On Friday morning, I stood at the back of a packed room to catch this panel. Jammed into the corner was the “Godfather of creative nonfiction” himself, Lee Gutkind. Gutkind has been preaching at the temple of “never-make-anything-up-if-you’re-writing-CNF” for a long time. My first class in CNF, our referential text was Gutkind’s You Can’t Make This Stuff Up; I’ll give you three guesses what it is about.
CNF is curated
Still, it was nice to hear new voices in CNF relate their experiences with this issue: Gerard (whose book of essays, Sunshine State, 2017 Book of the Year at more places than I have room to write) leaned heavy on her reportage experience, noting a tendency to scavenge for documentation as proof of her memories. Gerard said, “Not everything is provable with documentation, but can be conveyed with context.” Gerard hinted at that fear in CNF that we may have remembered something wrong, and gave a useful craft tip of using signal phrases to signify creative inflection, as in, “If memory serves,” or, “The way I remember it,” etc.
Contra to a rigidly-held maxim to never fictionalize CNF, Gerard said, “The unified self is a fiction.” This is the strike-slip point of the masses crossways jutting up against each other—narrativization and The Truth—the place of tension, in “true stories, well told.”

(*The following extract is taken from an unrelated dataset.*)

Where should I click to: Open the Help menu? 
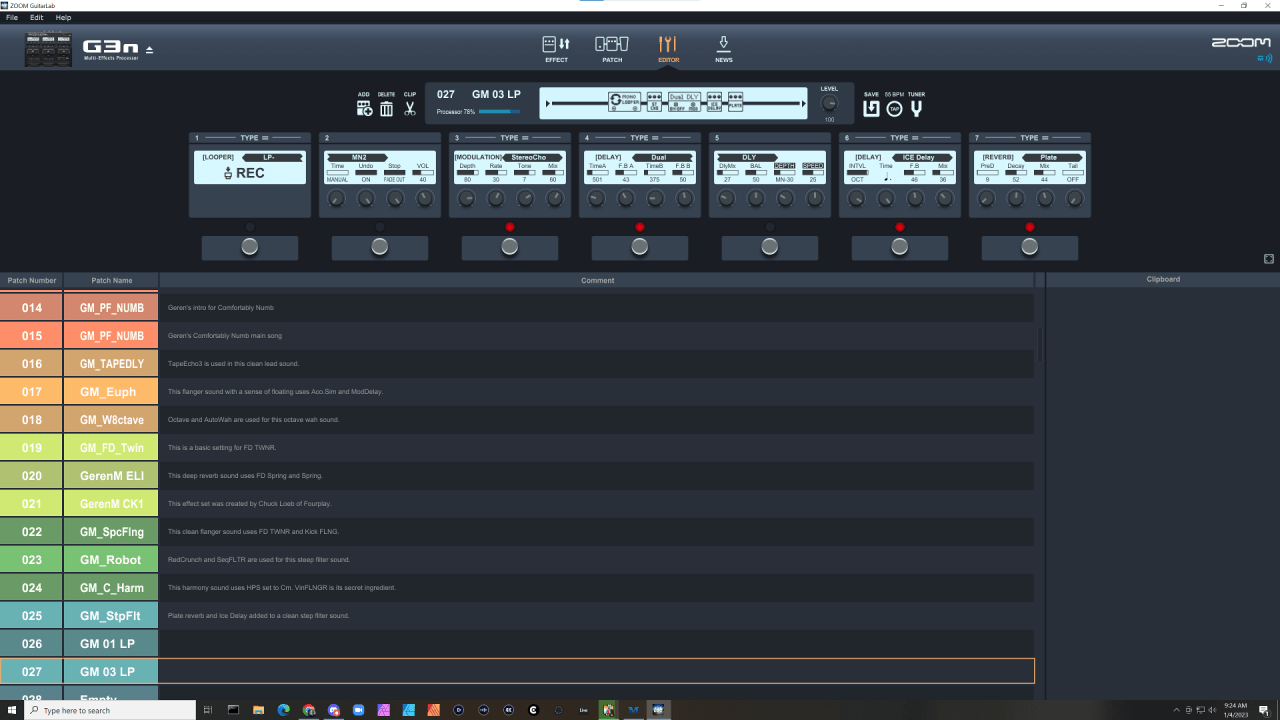point(63,17)
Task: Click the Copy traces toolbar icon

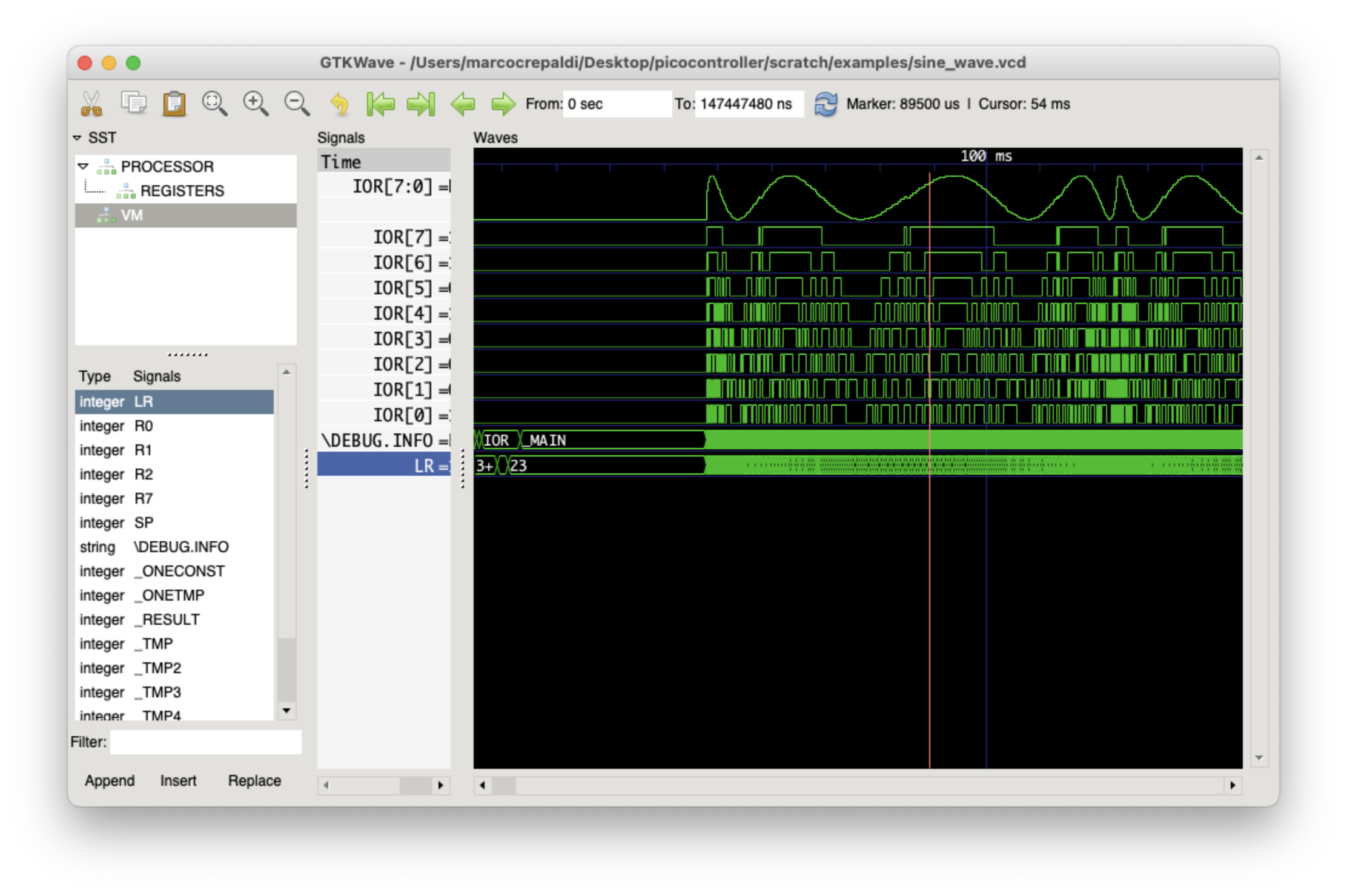Action: (x=133, y=103)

Feelings aren’t facts but they are real
Patti Horvath (whose memoir, All the Difference, traverses disability and identity) began with a reference to Rebecca Makkai’s memoir/short story “Other Types of Poison” about her Hungarian grandparents and their time in a Gestapo prison: Horvath noted that Makkai “directly addressed the nature of memory,” its slippages, and in this way showed loyalty to the truth—admitting where memory fails us is honest. Horvath went on to say that “an unreliable narrator can signal to a reader to read beneath the surface,” that the author, the I is not quintessentially the final iteration of authentic voice, connecting with what Gerard previously said: the I is a construction (there were references to Jung, here). In response to a question from moderator Mia Herman (CNF editor, F(r)iction), Horvath added that it’s essential to convey characters’ flaws, even those belonging to our real-life loved ones, because we don’t love people without their flaws. Horvath said, “Be fair to people, otherwise you end up with flat characters.”

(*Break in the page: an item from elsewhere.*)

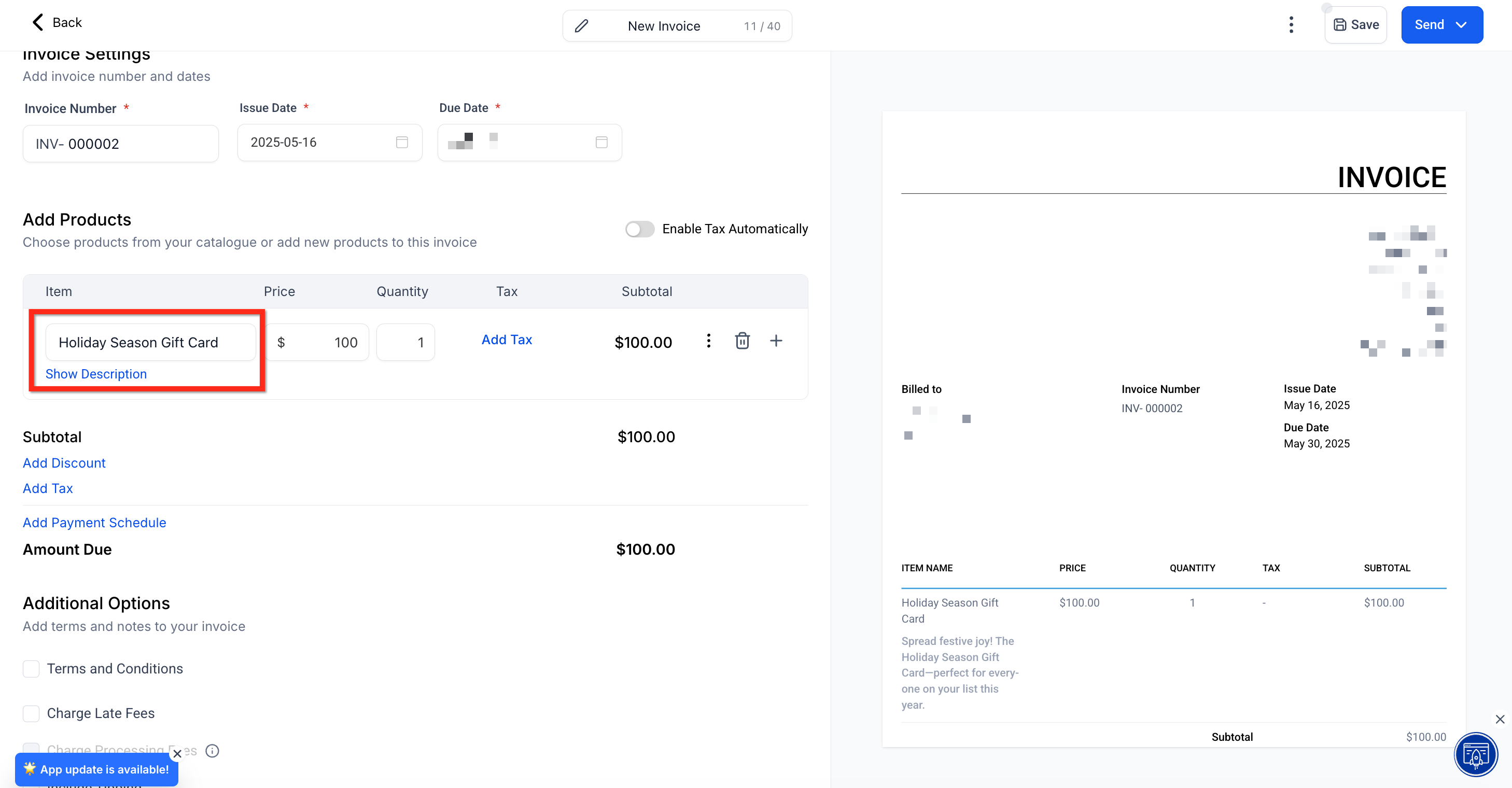This screenshot has height=788, width=1512.
Task: Enable the Charge Late Fees checkbox
Action: coord(31,713)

Place for fictionalization in CNF
Lee Gutkind (founder and editor, Creative Nonfiction) brought the talk full-circle, first by laying out a history of the attempts at defining the CNF genre, the fights to keep it separate from journalism, the inclusion of techniques of fiction while avoiding fictionalizing. Gutkind, despite having heard it all before, keeps a sense of humor about the genre, at one point stating, “We don’t have to call poetry creative poetry.” It is here Alana Massey (author of All the Lives I Want) adds that, for her, getting at the truth of CNF looks like an amalgamation, a “Sims version” of her characters.
In one exchange with Massey, Gutkind offered that: “Our words are there forever, so they have a lasting impact and can create unintentional victims.” Our job is to step back and show the world through the eyes of the people we’re writing about; Godfather Gutkind said, “don’t look at me, look at them.”
One of the core take-aways from this panel, filled with writers who have specific, niched and expert takes on how to straddle the faultlines of truth in CNF, was not so much what we write or unwrite, but what we center: do we fictionalize to protect, either self or other? Or does that leave us with flat characters, as Horvath suggested? How can the first person, the I, be an authentic voice if a constructed, “unified” self is a fiction anyway?
The capital-T Truth does not have to be sideways with narrativization, but it can feel like it when we’re in the hot spots: writing about loved (or unloved) ones, attempting to follow breadcrumbs of documentation, or trying to account for the polyphony of perspectives in CNF.
Lindsey Novak is a writer who followed the sun west from her native Missouri Ozarks to the dusty Arizona East Valley. Her work appears in The Fourth River literary journal and is forthcoming in The Rumpus, Atticus Review, and Angel City Review. Her debut chapbook, Echolalia, is forthcoming from dancing girl press.